> _Exercise materials_:
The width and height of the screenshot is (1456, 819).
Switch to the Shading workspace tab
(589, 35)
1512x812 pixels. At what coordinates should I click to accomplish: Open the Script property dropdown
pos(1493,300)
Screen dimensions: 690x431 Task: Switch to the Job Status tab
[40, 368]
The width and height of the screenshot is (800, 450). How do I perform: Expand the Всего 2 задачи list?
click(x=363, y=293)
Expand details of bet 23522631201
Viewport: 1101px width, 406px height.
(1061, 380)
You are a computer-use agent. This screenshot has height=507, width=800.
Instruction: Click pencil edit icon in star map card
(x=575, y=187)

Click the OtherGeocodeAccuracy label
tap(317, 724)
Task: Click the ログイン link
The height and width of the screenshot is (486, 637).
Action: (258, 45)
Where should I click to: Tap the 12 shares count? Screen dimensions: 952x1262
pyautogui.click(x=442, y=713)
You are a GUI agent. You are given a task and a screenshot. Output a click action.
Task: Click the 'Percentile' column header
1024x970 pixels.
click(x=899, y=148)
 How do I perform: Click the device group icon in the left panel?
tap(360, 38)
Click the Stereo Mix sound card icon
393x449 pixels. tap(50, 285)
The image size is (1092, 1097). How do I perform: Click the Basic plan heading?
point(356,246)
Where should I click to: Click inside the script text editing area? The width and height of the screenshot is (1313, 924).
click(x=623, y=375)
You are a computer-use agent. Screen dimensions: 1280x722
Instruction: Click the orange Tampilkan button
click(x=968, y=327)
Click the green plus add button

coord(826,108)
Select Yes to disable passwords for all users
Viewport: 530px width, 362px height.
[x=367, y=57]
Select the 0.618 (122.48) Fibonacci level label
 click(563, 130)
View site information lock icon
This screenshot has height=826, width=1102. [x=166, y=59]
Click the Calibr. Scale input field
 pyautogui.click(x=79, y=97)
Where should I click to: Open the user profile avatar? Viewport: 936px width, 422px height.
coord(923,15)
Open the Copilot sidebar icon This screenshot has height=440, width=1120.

> _What you will do_:
Every line of the material above should be transcribed as it stands.

> _Solution for this task_:
The width and height of the screenshot is (1456, 819).
Switch to the Shading workspace tab
(589, 35)
1512x812 pixels. At what coordinates should I click to accomplish: Open the Script property dropdown
pos(1493,300)
Screen dimensions: 690x431 Task: Switch to the Job Status tab
[40, 368]
The width and height of the screenshot is (800, 450). How do I perform: Expand the Всего 2 задачи list?
click(x=363, y=293)
Expand details of bet 23522631201
Viewport: 1101px width, 406px height.
(1061, 380)
You are a computer-use agent. This screenshot has height=507, width=800.
Instruction: Click pencil edit icon in star map card
(x=575, y=187)

Click the OtherGeocodeAccuracy label
tap(317, 724)
Task: Click the ログイン link
The height and width of the screenshot is (486, 637).
Action: (258, 45)
Where should I click to: Tap the 12 shares count? Screen dimensions: 952x1262
pyautogui.click(x=442, y=713)
You are a GUI agent. You are given a task and a screenshot. Output a click action.
Task: Click the 'Percentile' column header
1024x970 pixels.
click(x=899, y=148)
 How do I perform: Click the device group icon in the left panel?
tap(360, 38)
Click the Stereo Mix sound card icon
393x449 pixels. tap(50, 285)
The image size is (1092, 1097). How do I perform: Click the Basic plan heading?
point(356,246)
Where should I click to: Click inside the script text editing area? The width and height of the screenshot is (1313, 924).
click(x=623, y=375)
You are a computer-use agent. Screen dimensions: 1280x722
Instruction: Click the orange Tampilkan button
click(x=968, y=327)
Click the green plus add button

coord(826,108)
Select Yes to disable passwords for all users
Viewport: 530px width, 362px height.
[x=367, y=57]
Select the 0.618 (122.48) Fibonacci level label
 click(563, 130)
View site information lock icon
This screenshot has height=826, width=1102. [x=166, y=59]
Click the Calibr. Scale input field
 pyautogui.click(x=79, y=97)
Where should I click to: Open the user profile avatar? Viewport: 936px width, 422px height.
coord(923,15)
Open the Copilot sidebar icon This screenshot has height=440, width=1120.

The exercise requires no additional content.